■ **Problem**: Reproduce the lines below verbatim, starting from the line with "Task: Click the back arrow on 商品详情 page" and continuing through the end of the lines, with both ends included.

════

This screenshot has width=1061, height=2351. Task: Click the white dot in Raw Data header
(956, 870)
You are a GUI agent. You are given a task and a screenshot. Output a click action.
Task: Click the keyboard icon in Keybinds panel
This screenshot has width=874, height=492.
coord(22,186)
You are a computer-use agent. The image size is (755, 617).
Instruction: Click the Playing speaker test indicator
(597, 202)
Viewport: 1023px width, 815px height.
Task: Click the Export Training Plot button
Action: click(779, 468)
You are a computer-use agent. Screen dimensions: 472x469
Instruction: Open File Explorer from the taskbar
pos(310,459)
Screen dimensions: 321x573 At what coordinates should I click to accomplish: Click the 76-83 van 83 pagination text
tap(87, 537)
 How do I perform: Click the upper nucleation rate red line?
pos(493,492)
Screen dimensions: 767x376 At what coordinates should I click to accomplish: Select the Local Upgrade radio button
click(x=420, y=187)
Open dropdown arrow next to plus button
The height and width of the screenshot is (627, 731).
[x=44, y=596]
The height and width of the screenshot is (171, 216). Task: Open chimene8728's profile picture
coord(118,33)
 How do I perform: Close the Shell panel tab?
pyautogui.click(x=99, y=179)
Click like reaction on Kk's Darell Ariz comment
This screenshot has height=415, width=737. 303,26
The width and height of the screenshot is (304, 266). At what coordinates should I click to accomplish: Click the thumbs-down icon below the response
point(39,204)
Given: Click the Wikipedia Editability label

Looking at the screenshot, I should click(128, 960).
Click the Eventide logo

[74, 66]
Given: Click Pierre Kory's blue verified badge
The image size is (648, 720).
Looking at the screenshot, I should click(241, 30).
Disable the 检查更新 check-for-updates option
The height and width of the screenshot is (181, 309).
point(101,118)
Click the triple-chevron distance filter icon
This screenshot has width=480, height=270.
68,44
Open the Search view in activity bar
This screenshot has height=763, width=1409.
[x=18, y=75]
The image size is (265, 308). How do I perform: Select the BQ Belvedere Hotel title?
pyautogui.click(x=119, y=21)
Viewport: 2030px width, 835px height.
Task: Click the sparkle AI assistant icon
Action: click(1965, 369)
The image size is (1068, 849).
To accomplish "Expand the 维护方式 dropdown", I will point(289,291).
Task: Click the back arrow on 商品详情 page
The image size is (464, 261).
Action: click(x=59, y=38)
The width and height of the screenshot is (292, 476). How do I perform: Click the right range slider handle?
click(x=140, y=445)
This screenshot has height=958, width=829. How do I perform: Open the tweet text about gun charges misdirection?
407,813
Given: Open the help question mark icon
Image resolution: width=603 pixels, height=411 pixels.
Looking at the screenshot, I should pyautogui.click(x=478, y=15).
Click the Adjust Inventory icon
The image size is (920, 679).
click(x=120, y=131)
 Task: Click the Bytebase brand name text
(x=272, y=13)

════

■ **Result of this exercise**:
Task: Click the back arrow on 商品详情 page
The image size is (464, 261).
Action: click(x=59, y=38)
The width and height of the screenshot is (292, 476). How do I perform: Click the right range slider handle?
click(x=140, y=445)
This screenshot has height=958, width=829. How do I perform: Open the tweet text about gun charges misdirection?
407,813
Given: Open the help question mark icon
Image resolution: width=603 pixels, height=411 pixels.
Looking at the screenshot, I should pyautogui.click(x=478, y=15).
Click the Adjust Inventory icon
The image size is (920, 679).
click(x=120, y=131)
 Task: Click the Bytebase brand name text
(x=272, y=13)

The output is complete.